Stated exercise. Pull out every line of the records below that contains the string "This". Case matters, so count only matches with the same capitalization.

***** Input rows

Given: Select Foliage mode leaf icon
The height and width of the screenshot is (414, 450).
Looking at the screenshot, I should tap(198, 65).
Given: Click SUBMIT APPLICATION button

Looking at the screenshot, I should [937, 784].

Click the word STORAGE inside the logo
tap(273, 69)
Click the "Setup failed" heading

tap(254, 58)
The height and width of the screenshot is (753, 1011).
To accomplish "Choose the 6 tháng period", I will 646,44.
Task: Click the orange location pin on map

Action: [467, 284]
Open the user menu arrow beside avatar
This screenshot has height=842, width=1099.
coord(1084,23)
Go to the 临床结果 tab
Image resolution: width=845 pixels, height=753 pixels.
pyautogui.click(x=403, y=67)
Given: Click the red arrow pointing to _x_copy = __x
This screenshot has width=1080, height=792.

**********

Written reply.
This screenshot has height=842, width=1099.
This screenshot has width=1080, height=792.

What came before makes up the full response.